Word-for-word repetition of the records below is needed, but only from the line holding "The width and" through the final line, with pictures excluded.

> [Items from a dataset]
┄┄┄┄┄┄┄┄┄┄
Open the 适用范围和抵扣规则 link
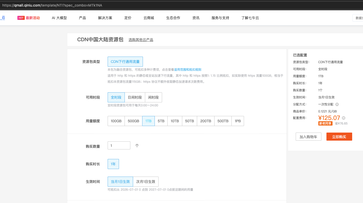This screenshot has height=203, width=363. pos(188,70)
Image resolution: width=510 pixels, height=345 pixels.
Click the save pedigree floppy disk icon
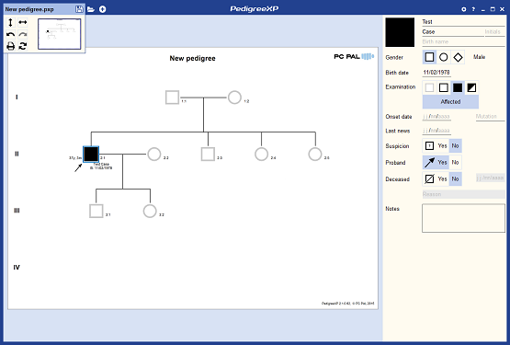pyautogui.click(x=79, y=9)
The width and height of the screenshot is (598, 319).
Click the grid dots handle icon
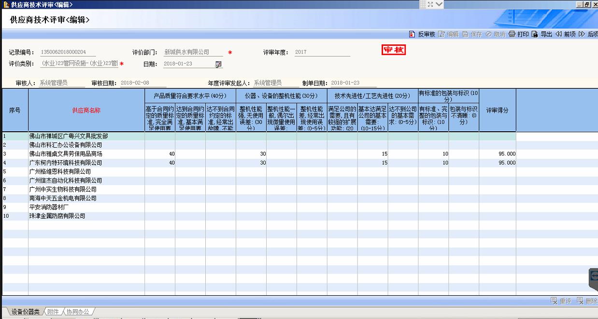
┄┄┄┄┄┄┄┄┄┄
> [Written response]
The width and height of the screenshot is (598, 319).
Click the grid dots handle icon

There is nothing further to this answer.